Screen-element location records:
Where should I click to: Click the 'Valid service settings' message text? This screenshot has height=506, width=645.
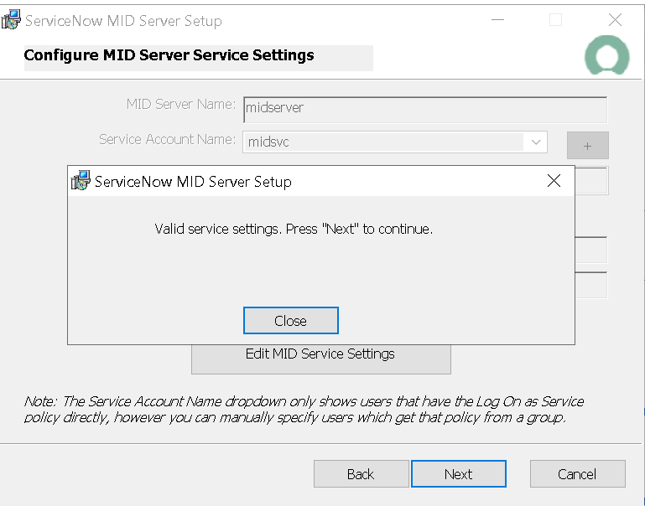294,229
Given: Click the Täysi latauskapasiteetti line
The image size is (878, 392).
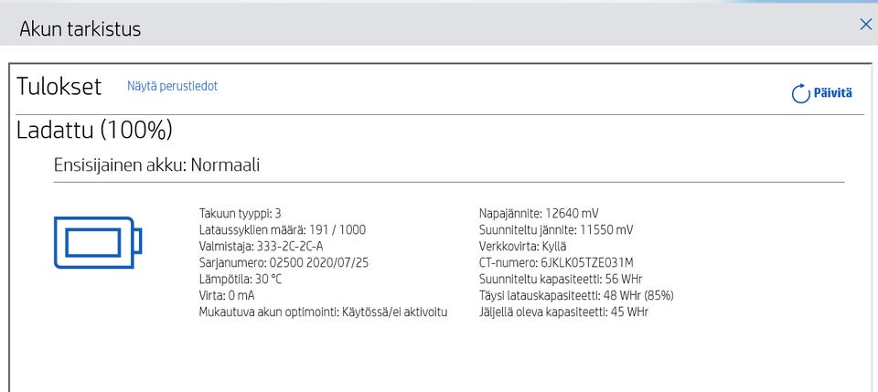Looking at the screenshot, I should 576,295.
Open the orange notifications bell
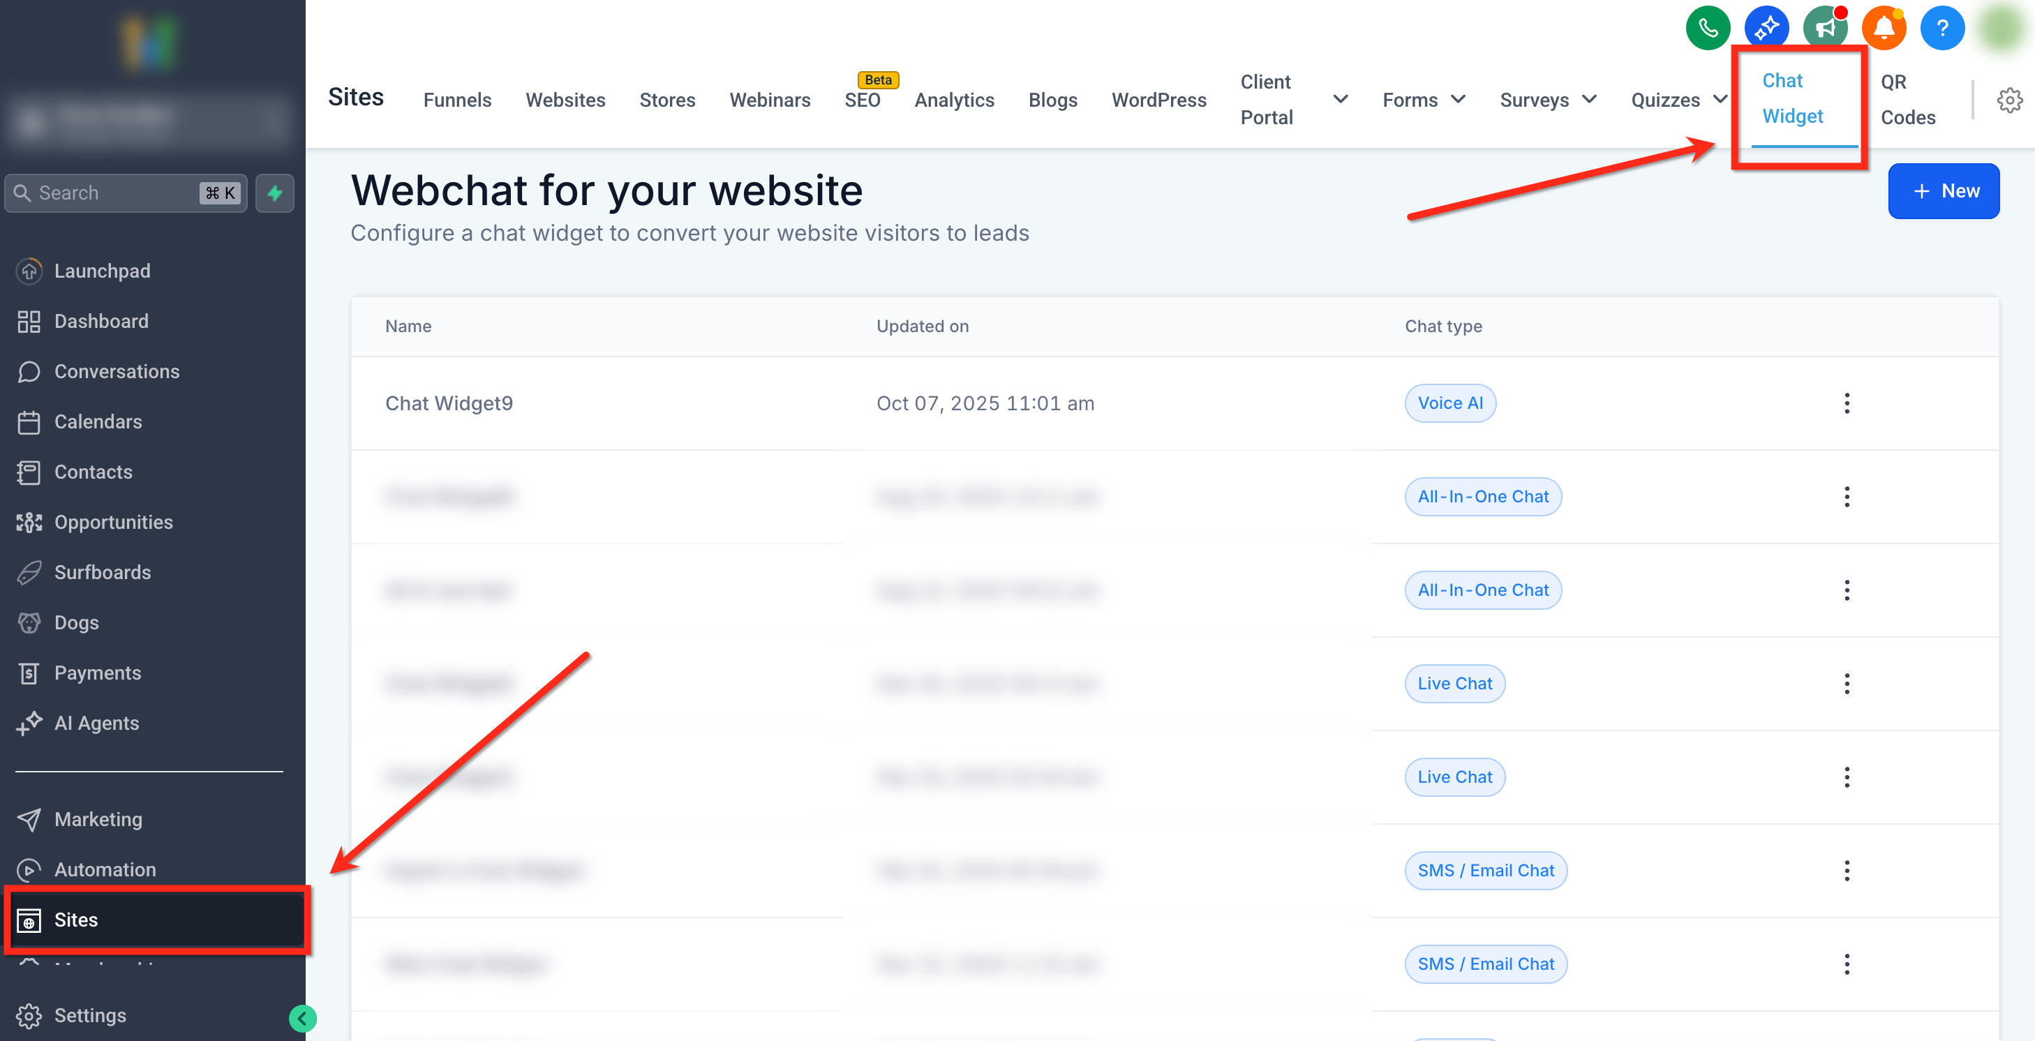This screenshot has width=2035, height=1041. tap(1883, 28)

### Goal
Can you edit all the records so that "notifications bell" becomes "alert icon", leave everything else unchanged, and omit the pictures?

### Complete answer
Where should I click to: Click the 'Valid service settings' message text? This screenshot has height=506, width=645.
294,229
Given: Click the Täysi latauskapasiteetti line
The image size is (878, 392).
Looking at the screenshot, I should 576,295.
Open the orange alert icon
This screenshot has width=2035, height=1041. tap(1883, 28)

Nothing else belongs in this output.